A new ferry, the product of a unique partnership between Foss Maritime, a confederation of Native American tribes and state government, began service on the Columbia River after a christening ceremony on August 14, 2013.
The new Sanpoil ferry, a 20-car aluminum-hulled vessel with advanced technology for cleaner air, was constructed in 11 aluminum sections at Foss Maritime’s shipyard in Rainier, Ore. The new vessel is the largest ever built at the Rainier Yard and measures 116′ long, 45′ in beam and has a draft of 6.5′.
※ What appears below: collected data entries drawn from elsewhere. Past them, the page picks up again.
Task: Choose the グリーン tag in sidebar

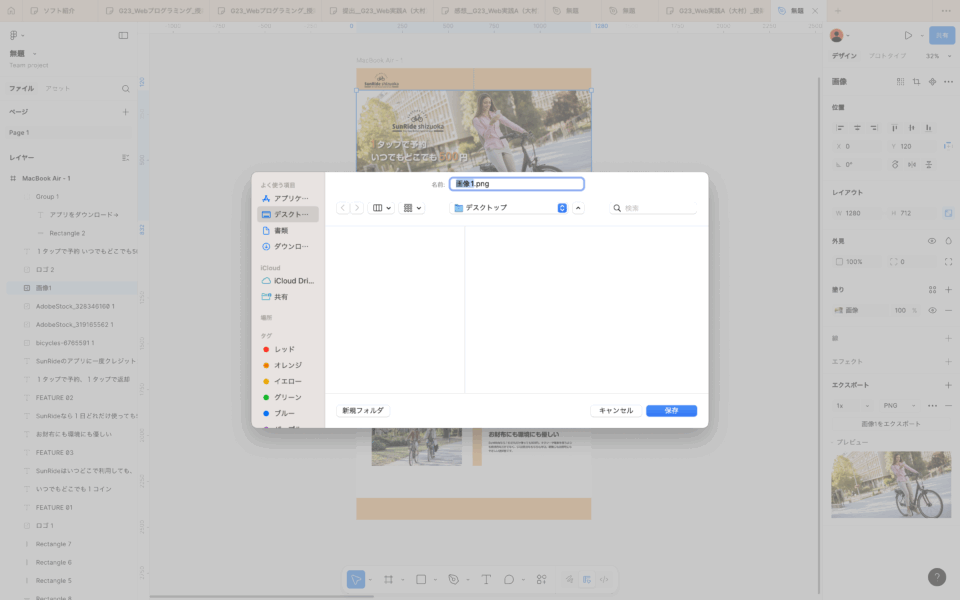Action: point(287,397)
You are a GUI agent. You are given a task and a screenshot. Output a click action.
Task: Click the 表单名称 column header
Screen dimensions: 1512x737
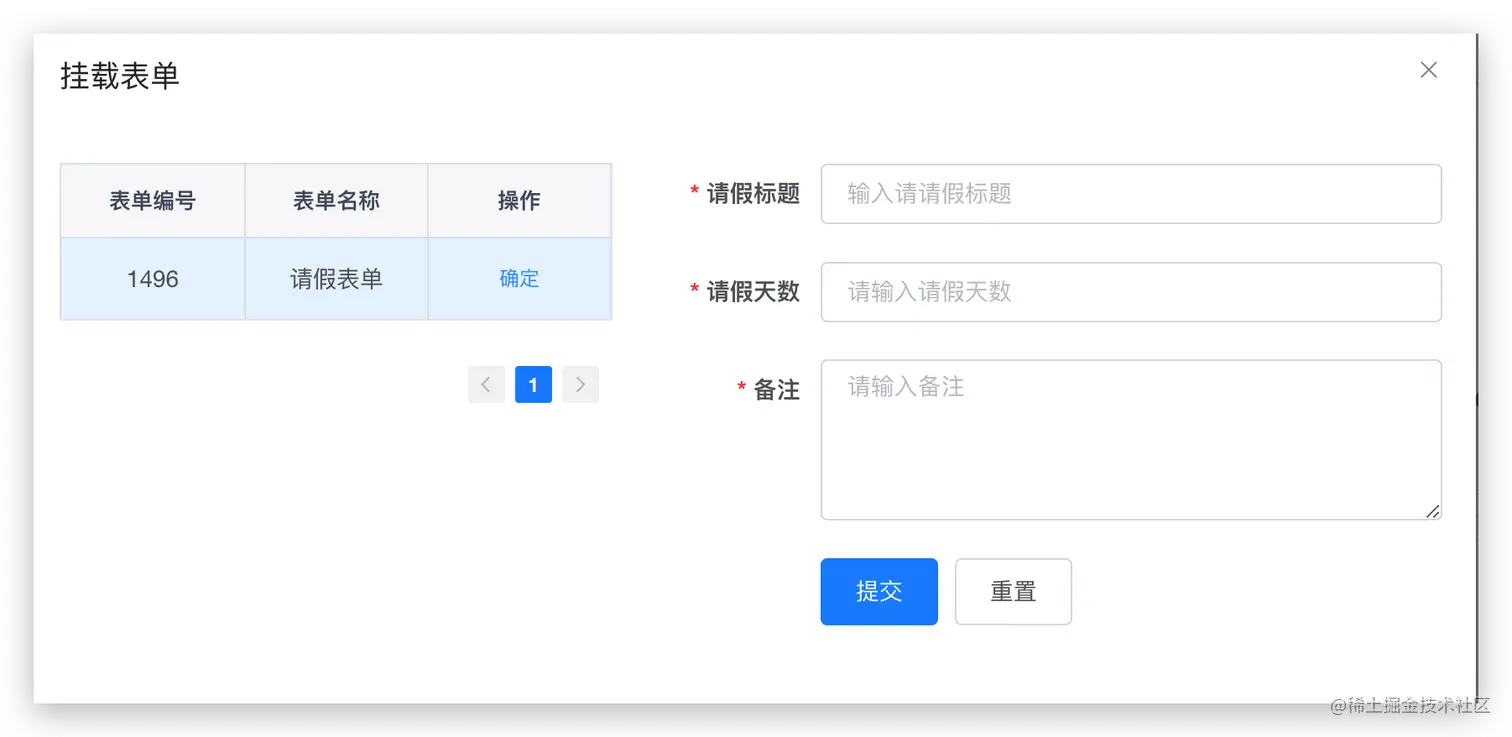point(337,201)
The 11 modules were then carefully transported overland, including through some highly populated areas, to the final assembly site, above the Grand Coulee Dam.
On August 14, in a joint ceremony north of Wilbur, Wa., at the Columbia River south shore landing, the Sanpoil was christened and began service. Tribal chairman Michael Finley told the audience the ferry route is a crucial link for tribal members and others between Lincoln County on the south and the reservation and Ferry County on the north of the river. Cars were lined up and waiting to make the 1.25-mile crossing on rural State Rte. 21 following the ceremony.
The Sanpoil replaces the Martha S., a six-car vessel that for 64 years sailed above the Grand Coulee Dam. The route serves approximately 60,000 vehicles each year and provides a vital cross-Columbia River transportation link.